Последствия эти относятся уже к XX веку, роковые события которого в России решительно предопределены безудержным раскаянием интеллигенции перед народом.
Несколько выше Солженицын говорит о колониальных преступлениях европейских народов. Но ведь и раскаяние их в этих винах не слабее, чем неумеренное раскаяние российской интеллигенции перед народом. Западная Европа теряет свою самобытность под натиском иммигрантов из покинутых ею стран "третьего мира", поддерживает самые агрессивные и нелепые его режимы, развращает его нелегкой для себя милостыней - вместо того, чтобы учить его по-европейски работать. И все это - под влиянием чувства вины, которую вряд ли следует искупать со столь близоруким самозабвением: это не на пользу и прежде обиженным.

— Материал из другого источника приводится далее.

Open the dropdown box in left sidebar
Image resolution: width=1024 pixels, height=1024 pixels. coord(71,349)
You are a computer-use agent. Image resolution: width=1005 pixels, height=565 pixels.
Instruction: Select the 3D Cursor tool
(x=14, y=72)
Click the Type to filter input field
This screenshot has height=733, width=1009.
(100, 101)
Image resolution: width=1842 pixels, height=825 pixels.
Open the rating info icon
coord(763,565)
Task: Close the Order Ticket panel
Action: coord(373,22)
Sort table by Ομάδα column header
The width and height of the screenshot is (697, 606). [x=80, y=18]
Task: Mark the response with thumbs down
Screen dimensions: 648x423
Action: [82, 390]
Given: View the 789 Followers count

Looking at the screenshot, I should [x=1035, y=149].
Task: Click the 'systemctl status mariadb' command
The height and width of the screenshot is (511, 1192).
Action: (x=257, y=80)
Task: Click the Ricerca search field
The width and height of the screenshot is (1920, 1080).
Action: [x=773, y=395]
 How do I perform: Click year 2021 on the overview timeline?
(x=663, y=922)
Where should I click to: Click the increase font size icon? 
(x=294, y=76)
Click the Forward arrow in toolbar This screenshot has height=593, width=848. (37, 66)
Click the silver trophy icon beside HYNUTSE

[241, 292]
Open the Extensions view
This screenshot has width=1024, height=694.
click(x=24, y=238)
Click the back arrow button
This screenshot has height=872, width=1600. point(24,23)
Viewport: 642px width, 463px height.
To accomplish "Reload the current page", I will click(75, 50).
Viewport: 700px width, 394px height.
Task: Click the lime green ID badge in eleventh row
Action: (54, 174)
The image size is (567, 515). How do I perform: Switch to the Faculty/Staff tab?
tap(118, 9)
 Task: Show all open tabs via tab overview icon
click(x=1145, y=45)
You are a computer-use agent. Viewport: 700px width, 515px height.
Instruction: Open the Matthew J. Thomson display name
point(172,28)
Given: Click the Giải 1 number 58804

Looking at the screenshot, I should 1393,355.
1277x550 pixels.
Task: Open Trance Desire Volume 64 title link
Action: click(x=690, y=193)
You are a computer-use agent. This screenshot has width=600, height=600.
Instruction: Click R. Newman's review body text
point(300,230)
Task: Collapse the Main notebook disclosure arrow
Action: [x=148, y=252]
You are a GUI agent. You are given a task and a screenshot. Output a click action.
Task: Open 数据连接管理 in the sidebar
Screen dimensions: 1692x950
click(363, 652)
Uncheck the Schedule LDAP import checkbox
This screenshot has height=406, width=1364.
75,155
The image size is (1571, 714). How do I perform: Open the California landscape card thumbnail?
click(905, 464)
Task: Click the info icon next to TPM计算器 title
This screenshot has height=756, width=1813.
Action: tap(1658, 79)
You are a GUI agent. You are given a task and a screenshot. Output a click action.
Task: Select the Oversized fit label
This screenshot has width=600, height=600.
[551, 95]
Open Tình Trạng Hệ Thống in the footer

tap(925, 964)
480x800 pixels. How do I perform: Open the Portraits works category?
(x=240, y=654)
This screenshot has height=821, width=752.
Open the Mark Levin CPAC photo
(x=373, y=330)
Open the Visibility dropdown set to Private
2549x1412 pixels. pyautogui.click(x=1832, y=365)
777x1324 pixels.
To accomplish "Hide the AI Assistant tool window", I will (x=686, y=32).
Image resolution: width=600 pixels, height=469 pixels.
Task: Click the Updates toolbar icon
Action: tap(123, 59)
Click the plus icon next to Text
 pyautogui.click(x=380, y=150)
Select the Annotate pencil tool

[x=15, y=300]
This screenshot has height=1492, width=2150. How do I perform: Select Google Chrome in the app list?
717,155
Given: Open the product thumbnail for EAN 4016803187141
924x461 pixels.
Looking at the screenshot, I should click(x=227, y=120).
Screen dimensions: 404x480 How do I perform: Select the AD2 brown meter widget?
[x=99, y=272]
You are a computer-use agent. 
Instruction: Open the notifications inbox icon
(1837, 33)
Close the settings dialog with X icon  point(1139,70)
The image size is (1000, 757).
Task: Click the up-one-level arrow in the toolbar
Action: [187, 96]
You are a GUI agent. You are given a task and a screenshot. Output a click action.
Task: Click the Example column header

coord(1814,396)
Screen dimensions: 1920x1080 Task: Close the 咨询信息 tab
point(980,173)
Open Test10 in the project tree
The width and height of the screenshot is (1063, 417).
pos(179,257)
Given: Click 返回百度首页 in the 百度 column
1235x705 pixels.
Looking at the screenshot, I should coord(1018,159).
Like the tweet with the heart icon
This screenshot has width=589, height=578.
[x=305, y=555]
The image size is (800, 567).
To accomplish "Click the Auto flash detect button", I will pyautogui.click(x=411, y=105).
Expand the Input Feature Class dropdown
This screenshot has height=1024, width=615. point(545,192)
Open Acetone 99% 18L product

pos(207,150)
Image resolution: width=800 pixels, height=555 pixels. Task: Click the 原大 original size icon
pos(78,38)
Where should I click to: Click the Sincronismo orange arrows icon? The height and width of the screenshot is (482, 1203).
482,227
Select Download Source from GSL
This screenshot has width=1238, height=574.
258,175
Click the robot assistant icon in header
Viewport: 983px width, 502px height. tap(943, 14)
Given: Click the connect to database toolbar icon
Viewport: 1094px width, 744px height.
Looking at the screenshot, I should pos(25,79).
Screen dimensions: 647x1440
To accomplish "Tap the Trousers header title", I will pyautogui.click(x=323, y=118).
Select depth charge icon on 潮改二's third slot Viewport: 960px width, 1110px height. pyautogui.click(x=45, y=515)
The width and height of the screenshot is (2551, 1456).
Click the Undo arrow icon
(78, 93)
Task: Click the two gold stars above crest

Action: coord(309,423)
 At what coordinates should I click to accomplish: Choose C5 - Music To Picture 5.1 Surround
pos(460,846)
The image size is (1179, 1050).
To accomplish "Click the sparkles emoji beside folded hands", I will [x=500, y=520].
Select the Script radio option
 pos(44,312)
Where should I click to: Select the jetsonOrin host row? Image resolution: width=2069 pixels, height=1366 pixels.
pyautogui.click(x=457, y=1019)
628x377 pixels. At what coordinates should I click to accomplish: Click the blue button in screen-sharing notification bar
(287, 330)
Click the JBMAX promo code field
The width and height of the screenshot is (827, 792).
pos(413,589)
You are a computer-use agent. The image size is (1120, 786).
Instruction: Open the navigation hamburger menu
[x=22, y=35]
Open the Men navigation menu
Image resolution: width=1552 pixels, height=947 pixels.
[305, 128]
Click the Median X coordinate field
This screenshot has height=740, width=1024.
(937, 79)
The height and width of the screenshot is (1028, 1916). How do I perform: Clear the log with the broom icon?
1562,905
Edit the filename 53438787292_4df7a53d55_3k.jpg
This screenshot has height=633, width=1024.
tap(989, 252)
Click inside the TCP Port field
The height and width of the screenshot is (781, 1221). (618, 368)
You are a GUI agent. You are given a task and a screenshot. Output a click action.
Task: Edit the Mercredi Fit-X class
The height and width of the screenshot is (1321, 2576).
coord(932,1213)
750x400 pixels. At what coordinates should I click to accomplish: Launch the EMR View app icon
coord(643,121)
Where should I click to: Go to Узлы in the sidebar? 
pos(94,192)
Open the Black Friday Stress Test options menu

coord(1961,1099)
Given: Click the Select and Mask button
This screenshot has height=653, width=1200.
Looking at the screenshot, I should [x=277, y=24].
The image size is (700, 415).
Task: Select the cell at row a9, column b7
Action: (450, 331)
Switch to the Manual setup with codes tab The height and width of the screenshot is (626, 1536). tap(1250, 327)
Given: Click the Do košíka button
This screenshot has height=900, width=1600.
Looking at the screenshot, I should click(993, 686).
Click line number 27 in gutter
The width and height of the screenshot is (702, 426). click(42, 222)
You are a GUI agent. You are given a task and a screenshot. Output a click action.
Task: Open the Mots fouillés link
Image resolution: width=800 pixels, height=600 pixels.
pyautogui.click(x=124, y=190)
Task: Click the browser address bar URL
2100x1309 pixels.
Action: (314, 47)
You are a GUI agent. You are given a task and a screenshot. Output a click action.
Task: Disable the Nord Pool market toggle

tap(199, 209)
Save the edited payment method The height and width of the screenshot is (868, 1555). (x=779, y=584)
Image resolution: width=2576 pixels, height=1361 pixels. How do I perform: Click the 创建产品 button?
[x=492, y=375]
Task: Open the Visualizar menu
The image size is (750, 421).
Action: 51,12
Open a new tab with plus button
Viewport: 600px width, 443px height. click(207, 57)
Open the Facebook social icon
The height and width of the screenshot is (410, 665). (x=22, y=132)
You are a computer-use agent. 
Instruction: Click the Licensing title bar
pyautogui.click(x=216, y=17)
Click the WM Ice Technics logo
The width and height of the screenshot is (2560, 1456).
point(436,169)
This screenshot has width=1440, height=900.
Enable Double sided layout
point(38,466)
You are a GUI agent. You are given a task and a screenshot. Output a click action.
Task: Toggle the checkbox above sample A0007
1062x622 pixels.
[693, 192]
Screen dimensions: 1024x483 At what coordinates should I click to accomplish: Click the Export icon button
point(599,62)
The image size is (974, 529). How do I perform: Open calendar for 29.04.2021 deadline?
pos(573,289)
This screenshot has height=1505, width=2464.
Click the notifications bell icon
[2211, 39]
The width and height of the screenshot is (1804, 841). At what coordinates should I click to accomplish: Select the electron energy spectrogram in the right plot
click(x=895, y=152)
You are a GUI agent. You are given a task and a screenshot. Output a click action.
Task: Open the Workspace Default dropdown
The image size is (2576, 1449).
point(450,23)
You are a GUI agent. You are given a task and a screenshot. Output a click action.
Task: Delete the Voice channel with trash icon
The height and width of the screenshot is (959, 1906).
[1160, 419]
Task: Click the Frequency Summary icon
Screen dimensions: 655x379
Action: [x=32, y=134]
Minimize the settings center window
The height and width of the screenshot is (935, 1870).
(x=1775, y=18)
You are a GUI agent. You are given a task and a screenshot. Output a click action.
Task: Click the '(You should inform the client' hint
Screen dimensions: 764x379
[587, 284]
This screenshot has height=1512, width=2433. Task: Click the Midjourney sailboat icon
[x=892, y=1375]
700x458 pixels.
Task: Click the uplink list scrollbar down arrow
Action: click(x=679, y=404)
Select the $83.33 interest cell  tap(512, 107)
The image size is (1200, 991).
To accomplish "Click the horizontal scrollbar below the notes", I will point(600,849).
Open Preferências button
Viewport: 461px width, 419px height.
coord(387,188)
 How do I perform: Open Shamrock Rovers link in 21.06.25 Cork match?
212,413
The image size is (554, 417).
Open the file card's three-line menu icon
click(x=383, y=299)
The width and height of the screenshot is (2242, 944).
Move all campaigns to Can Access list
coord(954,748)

Не менее близоруко и самозабвенно искупает белое большинство США свою вину перед неграми (отсюда и американская политика по отношению к ЮАР). Неумеренная благотворительность, попустительство, неоправданные преимущества, пониженные требования стимулируют паразитизм и агрессивную асоциальность существенной части негритянского населения.
Солженицын говорит чуть ниже:
"...социально-экономическими преобразованиями, даже самыми мудрыми и угаданными, не перестроить царство всеобщей лжи в царство всеобщей правды: кубики не те" (I, стр. 56-57).
Но одна и та же европейская нация проявляет совершенно различный потенциал раскаяния и различно ведет себя, когда из "кубиков", этнически и культурно тождественных, сформированы принципиально различные социальные системы: демократия и тоталитарная моноидеократия. Солженицын отчетливо это осознает:
"Сильное движение раскаяния мы видим и в нашу расчетливую беспокаянную эпоху - у страны, несущей на себе вину двух мировых войн. Увы, не у всей той нации. У той половины (трех четвертей) ее, где на пути раскаяния не стала запретной бетонной стеной идеология ненависти" (I, стр. 53).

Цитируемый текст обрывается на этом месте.